[Provided passage]

"Just a Synopsis." With his present (and fourth) wife, pretty onetime show girl Lucille ("Brown Sugar") Wilson, Satchmo makes his "regular home" in a twelve-room house in a mixed white-and-colored neighborhood in Corona, borough of Queens, New York City.
No sophisticate, he shows signs of becoming a big-city hypochondriac, although he denies it. His dressing table is littered with a weird assortment of pills, salves, balms and medicines with which he experiments constantly. But the bigcity preoccupation with racial problems is not in his key. He says: "I know where the discrimination is, so I avoid those cities. Anyone who goes huntin' for discrimination is a glutton for punishment." A simple man whose main life is his music, he has occasional fits of sullenness and sometimes falls into a temperamental rage, but usually he is gay, goodhumored and gabby about small things.
He is meticulously neat, and says, "Ever since I was a kid, I've spent my last nickels to keep my shirts clean. Musicians are lazy, don't seem to care how they look. Some of them are dirty. I don't hold with that." Last week in Vancouver, he had 16 $150-suits hanging in his hotelroom closet.

[/Provided passage]

### Requirement A
List the things that the Satchmo profile says litter his dressing table.
### Requirement B
Extend the profile of Satchmo, picking up after its final sentence.

[Information supplied]

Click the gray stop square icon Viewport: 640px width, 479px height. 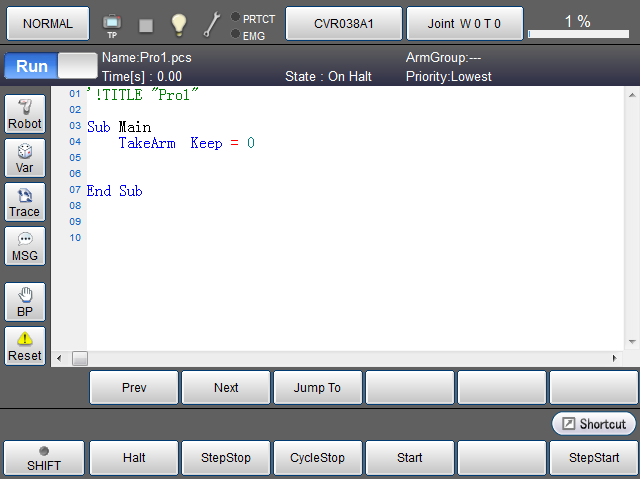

[/Information supplied]

### Response box A
Pills, salves, balms, medicines

### Response box B
On the road, his schedule has long ago hardened into routine. After the show, which is usually over between 2 and 4 a.m., he goes out for a "snack," accompanied by Brown Sugar, his valet, "Doctor" Pugh, and whatever old friends and acquaintances want to join the party. The snack usually comes to a huge portion of ham & eggs, with potatoes, hot biscuits, hominy grits and coffee on the side. When complimented on his appetite, Satchmo replies: "Man, that's just a synopsis."
Louis likes his sleep, eight or nine hours of it, but he can do with four, "if I lay on my back." He once read that Heavyweight Max Baer recommended sleeping that way, earnestly agrees that "it's the only kind of sleep that eases you off." The first thing he does on arising is to turn on two or three radios, one in each room, and they stay on all day. Louis doesn't care what the program is ("I can get something out of any of them"). Apparently, sweet, slurred stuff is just as acceptable to him as hot jazz. His favorite "listening band" for years has been Guy Lombardo's--and Louis doesn't care how many jazz pedants faint when they hear it; "Guy Lombardo advertises the 'sweetest music this side of heaven' and that's what he plays."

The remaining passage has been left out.